Office of Family Assistance

TEMPORARY ASSISTANCE FOR NEEDY FAMILIES
(TANF)

Sixth Annual Report to Congress


IV. Work and Earnings

Employment While on the Caseload
Link to Appendices

Since the enactment of TANF in 1996, millions of families have avoided dependence on welfare in favor of greater independence through work.  This chapter reviews data and research findings on employment among TANF families and low-income single mothers.  Employment among low-income single mothers (earning below 200 percent of poverty), reported in the U. S. Census Bureau's Current Population Survey (CPS) has increased significantly since 1996.  Although it declined slightly in 2002, it is still eight percentage points higher than in 1996 – a remarkable achievement, particularly since it remained high through the brief recession in 2001.  Among single mothers with children under age six – a group particularly vulnerable to welfare dependency – employment rates are 13 percentage points higher than in 1996.  The year to year trend is displayed in Figure A.

Link to table version
Figure A Employment Among Single Mothers Under 200% of Poverty

Earnings in female-headed families remain significantly higher than in 1996 despite the brief economic downturn.  For the one-fifth of families with the lowest income, single mother families have increased their earned income from an average of $1,823 in 1996 to $2,368 in 2002.  For the next 20 percent, the increase in income from earnings is even more dramatic, from an average of $5,310 in 1996 to $10,570 in 2002.  Concomitant with these earnings increases are declines in means-tested income.  For the lowest group, the average amount of means-tested income declined from $5,601 in 1996 to $4,408 while for the next 20 percent the decline was from $7,863 to $3,963.  These results are shown in Figures B and C.

Link to table version
Figure B Income for Single-Mother Families with Children, Families with Income in the Lowest 20th Percentile in 2002 Dollars

Link to table version
Figure C Income for Single-Mother Families with Children, Families with Income Between the 20th and 40th Percentiles in 2002 Dollars

Rigorous evaluations of welfare reform policies that compared the effects of randomly assigned individuals to welfare reform or prior Aid to Families with Dependent Children (AFDC) rules demonstrate large employment gains.  The National Evaluation of Welfare-to-Work Strategies (NEWWS), a study of eleven programs in six States conducted by MDRC, compared the effects of labor force attachment and human capital development employment strategies over five years.  All of the programs increased participation in employment-related activities relative to control group levels of self-initiated activity.  Nearly all of the programs increased how much people worked and how much they earned relative to control group levels, but the employment-focused programs generally produced larger five-year gains than education-focused programs.  All of the programs decreased welfare receipt and program expenditures.

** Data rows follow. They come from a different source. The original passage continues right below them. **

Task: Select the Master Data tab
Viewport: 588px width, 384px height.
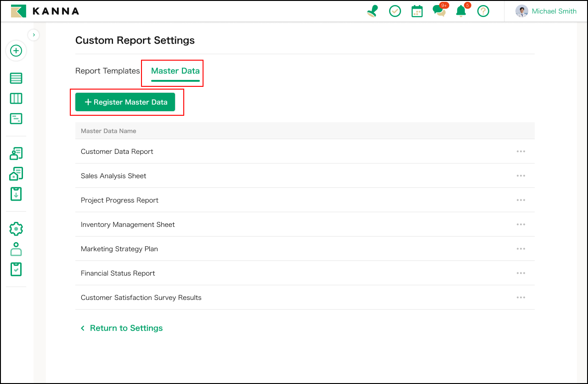Action: tap(175, 71)
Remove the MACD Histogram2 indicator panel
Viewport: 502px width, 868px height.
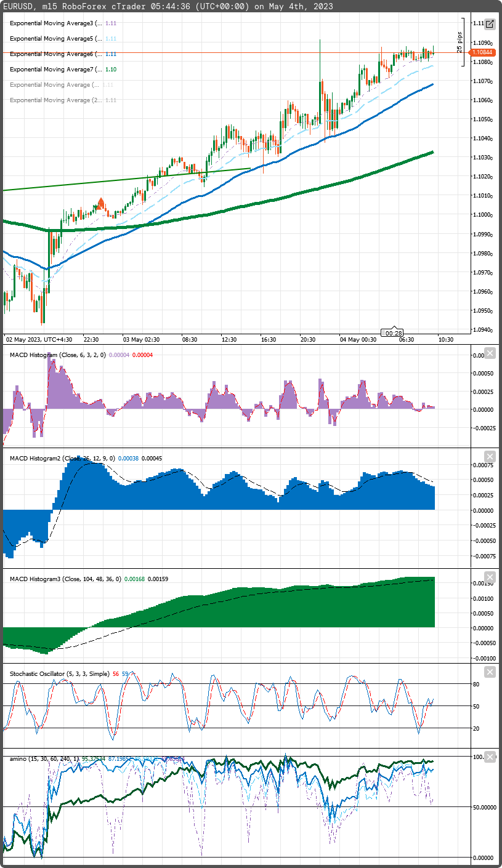[489, 456]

State studies of families who have left welfare ("leaver" studies) also report significant employment among these families.  While methodological differences reflect variability among some studies, most show that nearly two-thirds of former clients are engaged in work during any given month and that well over three-fourths of adults have worked since leaving welfare.

Employment While on the Caseload

The employment rate of adults receiving TANF cash assistance has also increased significantly, up from less than one in five adults in Fiscal Year (FY) 1991 to one of every three adults in FY 2002,  and this while the national caseload has been cut by more than a half since TANF's enactment. The percentage of working adult recipients was 30.1 percent in FY 2002, down slightly from 32 percent in FY 2001.  Seventy-eight percent of recipients who were working were doing so in paid employment; the remainder were involved in work experience, community service and subsidized employment.  State-reported data for welfare recipients show that the average monthly earnings of those employed increased from $466 per month in FY 1996 to $678 in FY 2002, a 45 percent increase. 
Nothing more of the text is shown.